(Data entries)

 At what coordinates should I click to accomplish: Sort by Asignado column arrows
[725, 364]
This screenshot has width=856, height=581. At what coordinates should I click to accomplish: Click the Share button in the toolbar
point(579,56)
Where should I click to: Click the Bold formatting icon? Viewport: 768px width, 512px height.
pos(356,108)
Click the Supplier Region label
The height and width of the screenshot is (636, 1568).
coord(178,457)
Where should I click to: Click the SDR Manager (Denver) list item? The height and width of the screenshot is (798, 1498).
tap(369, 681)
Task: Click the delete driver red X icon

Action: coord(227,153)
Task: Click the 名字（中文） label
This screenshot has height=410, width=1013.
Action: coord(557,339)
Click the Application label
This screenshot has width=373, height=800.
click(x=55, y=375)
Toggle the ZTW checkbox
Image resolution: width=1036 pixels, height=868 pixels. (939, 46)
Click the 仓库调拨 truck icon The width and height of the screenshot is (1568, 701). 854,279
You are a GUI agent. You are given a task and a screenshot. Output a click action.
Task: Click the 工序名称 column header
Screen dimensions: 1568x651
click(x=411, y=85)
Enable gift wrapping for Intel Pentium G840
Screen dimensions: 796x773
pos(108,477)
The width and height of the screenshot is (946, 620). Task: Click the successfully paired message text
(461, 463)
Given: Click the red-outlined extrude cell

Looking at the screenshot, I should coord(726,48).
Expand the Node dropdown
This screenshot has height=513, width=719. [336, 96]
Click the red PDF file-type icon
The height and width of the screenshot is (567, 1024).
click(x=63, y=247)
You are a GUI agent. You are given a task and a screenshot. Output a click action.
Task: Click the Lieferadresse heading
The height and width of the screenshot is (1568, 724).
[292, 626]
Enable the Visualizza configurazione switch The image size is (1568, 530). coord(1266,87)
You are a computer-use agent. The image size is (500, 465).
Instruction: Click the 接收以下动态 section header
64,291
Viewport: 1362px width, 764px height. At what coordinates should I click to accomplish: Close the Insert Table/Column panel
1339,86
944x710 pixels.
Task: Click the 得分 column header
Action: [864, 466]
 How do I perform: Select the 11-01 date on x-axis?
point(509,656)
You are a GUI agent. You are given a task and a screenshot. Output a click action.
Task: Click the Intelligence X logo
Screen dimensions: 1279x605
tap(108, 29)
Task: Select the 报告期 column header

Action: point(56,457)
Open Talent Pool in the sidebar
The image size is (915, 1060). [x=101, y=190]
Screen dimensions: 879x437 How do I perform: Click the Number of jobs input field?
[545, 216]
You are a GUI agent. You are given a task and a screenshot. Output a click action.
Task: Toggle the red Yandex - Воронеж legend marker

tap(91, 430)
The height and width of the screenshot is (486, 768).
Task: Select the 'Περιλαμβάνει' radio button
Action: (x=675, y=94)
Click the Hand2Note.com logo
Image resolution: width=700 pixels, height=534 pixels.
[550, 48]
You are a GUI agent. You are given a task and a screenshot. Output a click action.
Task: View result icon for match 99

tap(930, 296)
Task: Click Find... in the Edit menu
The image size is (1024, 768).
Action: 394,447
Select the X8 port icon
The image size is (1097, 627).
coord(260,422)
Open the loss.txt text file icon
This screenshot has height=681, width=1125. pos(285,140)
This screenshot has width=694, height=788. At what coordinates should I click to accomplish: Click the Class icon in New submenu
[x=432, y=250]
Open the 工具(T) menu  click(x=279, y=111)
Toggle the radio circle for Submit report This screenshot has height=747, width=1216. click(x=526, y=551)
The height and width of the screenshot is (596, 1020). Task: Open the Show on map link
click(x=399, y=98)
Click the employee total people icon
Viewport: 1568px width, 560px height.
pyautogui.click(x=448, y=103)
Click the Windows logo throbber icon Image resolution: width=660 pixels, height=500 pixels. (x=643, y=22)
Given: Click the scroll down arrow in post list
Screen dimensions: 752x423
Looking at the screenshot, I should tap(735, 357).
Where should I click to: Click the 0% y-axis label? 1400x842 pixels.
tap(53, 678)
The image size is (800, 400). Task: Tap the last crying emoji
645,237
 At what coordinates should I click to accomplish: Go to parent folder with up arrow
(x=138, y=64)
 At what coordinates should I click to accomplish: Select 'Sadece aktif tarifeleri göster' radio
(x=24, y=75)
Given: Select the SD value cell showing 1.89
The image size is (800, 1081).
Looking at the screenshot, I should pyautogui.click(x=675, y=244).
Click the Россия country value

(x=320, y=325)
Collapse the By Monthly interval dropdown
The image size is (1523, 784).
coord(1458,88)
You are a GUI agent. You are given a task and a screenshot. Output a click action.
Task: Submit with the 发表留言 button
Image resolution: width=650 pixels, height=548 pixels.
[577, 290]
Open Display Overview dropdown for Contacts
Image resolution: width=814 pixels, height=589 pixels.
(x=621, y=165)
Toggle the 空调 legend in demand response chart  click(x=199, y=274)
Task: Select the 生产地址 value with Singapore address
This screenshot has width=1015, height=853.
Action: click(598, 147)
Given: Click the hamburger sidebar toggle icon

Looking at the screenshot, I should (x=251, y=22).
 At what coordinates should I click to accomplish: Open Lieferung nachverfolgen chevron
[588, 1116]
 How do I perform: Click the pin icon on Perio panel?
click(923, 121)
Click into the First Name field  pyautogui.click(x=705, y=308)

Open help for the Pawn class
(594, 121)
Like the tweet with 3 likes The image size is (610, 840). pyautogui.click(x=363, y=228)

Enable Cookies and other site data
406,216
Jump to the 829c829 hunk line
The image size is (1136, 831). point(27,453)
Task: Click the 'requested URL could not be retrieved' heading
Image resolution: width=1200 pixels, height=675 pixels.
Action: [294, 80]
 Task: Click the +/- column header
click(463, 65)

### Try it
Each line of the data is to be transcribed exactly, with nothing left out.

### Result of this exercise
 At what coordinates should I click to accomplish: Sort by Asignado column arrows
[725, 364]
This screenshot has width=856, height=581. At what coordinates should I click to accomplish: Click the Share button in the toolbar
point(579,56)
Where should I click to: Click the Bold formatting icon? Viewport: 768px width, 512px height.
pos(356,108)
Click the Supplier Region label
The height and width of the screenshot is (636, 1568).
coord(178,457)
Where should I click to: Click the SDR Manager (Denver) list item? The height and width of the screenshot is (798, 1498).
tap(369, 681)
Task: Click the delete driver red X icon

Action: coord(227,153)
Task: Click the 名字（中文） label
This screenshot has height=410, width=1013.
Action: coord(557,339)
Click the Application label
This screenshot has width=373, height=800.
click(x=55, y=375)
Toggle the ZTW checkbox
Image resolution: width=1036 pixels, height=868 pixels. (939, 46)
Click the 仓库调拨 truck icon The width and height of the screenshot is (1568, 701). 854,279
You are a GUI agent. You are given a task and a screenshot. Output a click action.
Task: Click the 工序名称 column header
Screen dimensions: 1568x651
click(x=411, y=85)
Enable gift wrapping for Intel Pentium G840
Screen dimensions: 796x773
pos(108,477)
The width and height of the screenshot is (946, 620). Task: Click the successfully paired message text
(461, 463)
Given: Click the red-outlined extrude cell

Looking at the screenshot, I should coord(726,48).
Expand the Node dropdown
This screenshot has height=513, width=719. [336, 96]
Click the red PDF file-type icon
The height and width of the screenshot is (567, 1024).
click(x=63, y=247)
You are a GUI agent. You are given a task and a screenshot. Output a click action.
Task: Click the Lieferadresse heading
The height and width of the screenshot is (1568, 724).
[292, 626]
Enable the Visualizza configurazione switch The image size is (1568, 530). coord(1266,87)
You are a computer-use agent. The image size is (500, 465).
Instruction: Click the 接收以下动态 section header
64,291
Viewport: 1362px width, 764px height. At what coordinates should I click to accomplish: Close the Insert Table/Column panel
1339,86
944x710 pixels.
Task: Click the 得分 column header
Action: [864, 466]
 How do I perform: Select the 11-01 date on x-axis?
point(509,656)
You are a GUI agent. You are given a task and a screenshot. Output a click action.
Task: Click the Intelligence X logo
Screen dimensions: 1279x605
tap(108, 29)
Task: Select the 报告期 column header

Action: point(56,457)
Open Talent Pool in the sidebar
The image size is (915, 1060). [x=101, y=190]
Screen dimensions: 879x437 How do I perform: Click the Number of jobs input field?
[545, 216]
You are a GUI agent. You are given a task and a screenshot. Output a click action.
Task: Toggle the red Yandex - Воронеж legend marker

tap(91, 430)
The height and width of the screenshot is (486, 768).
Task: Select the 'Περιλαμβάνει' radio button
Action: (x=675, y=94)
Click the Hand2Note.com logo
Image resolution: width=700 pixels, height=534 pixels.
[550, 48]
You are a GUI agent. You are given a task and a screenshot. Output a click action.
Task: View result icon for match 99

tap(930, 296)
Task: Click Find... in the Edit menu
The image size is (1024, 768).
Action: 394,447
Select the X8 port icon
The image size is (1097, 627).
coord(260,422)
Open the loss.txt text file icon
This screenshot has height=681, width=1125. pos(285,140)
This screenshot has width=694, height=788. At what coordinates should I click to accomplish: Click the Class icon in New submenu
[x=432, y=250]
Open the 工具(T) menu  click(x=279, y=111)
Toggle the radio circle for Submit report This screenshot has height=747, width=1216. click(x=526, y=551)
The height and width of the screenshot is (596, 1020). Task: Open the Show on map link
click(x=399, y=98)
Click the employee total people icon
Viewport: 1568px width, 560px height.
pyautogui.click(x=448, y=103)
Click the Windows logo throbber icon Image resolution: width=660 pixels, height=500 pixels. (x=643, y=22)
Given: Click the scroll down arrow in post list
Screen dimensions: 752x423
Looking at the screenshot, I should tap(735, 357).
Where should I click to: Click the 0% y-axis label? 1400x842 pixels.
tap(53, 678)
The image size is (800, 400). Task: Tap the last crying emoji
645,237
 At what coordinates should I click to accomplish: Go to parent folder with up arrow
(x=138, y=64)
 At what coordinates should I click to accomplish: Select 'Sadece aktif tarifeleri göster' radio
(x=24, y=75)
Given: Select the SD value cell showing 1.89
The image size is (800, 1081).
Looking at the screenshot, I should pyautogui.click(x=675, y=244).
Click the Россия country value

(x=320, y=325)
Collapse the By Monthly interval dropdown
The image size is (1523, 784).
coord(1458,88)
You are a GUI agent. You are given a task and a screenshot. Output a click action.
Task: Submit with the 发表留言 button
Image resolution: width=650 pixels, height=548 pixels.
[577, 290]
Open Display Overview dropdown for Contacts
Image resolution: width=814 pixels, height=589 pixels.
(x=621, y=165)
Toggle the 空调 legend in demand response chart  click(x=199, y=274)
Task: Select the 生产地址 value with Singapore address
This screenshot has width=1015, height=853.
Action: click(598, 147)
Given: Click the hamburger sidebar toggle icon

Looking at the screenshot, I should (x=251, y=22).
 At what coordinates should I click to accomplish: Open Lieferung nachverfolgen chevron
[588, 1116]
 How do I perform: Click the pin icon on Perio panel?
click(923, 121)
Click into the First Name field  pyautogui.click(x=705, y=308)

Open help for the Pawn class
(594, 121)
Like the tweet with 3 likes The image size is (610, 840). pyautogui.click(x=363, y=228)

Enable Cookies and other site data
406,216
Jump to the 829c829 hunk line
The image size is (1136, 831). point(27,453)
Task: Click the 'requested URL could not be retrieved' heading
Image resolution: width=1200 pixels, height=675 pixels.
Action: [294, 80]
 Task: Click the +/- column header
click(463, 65)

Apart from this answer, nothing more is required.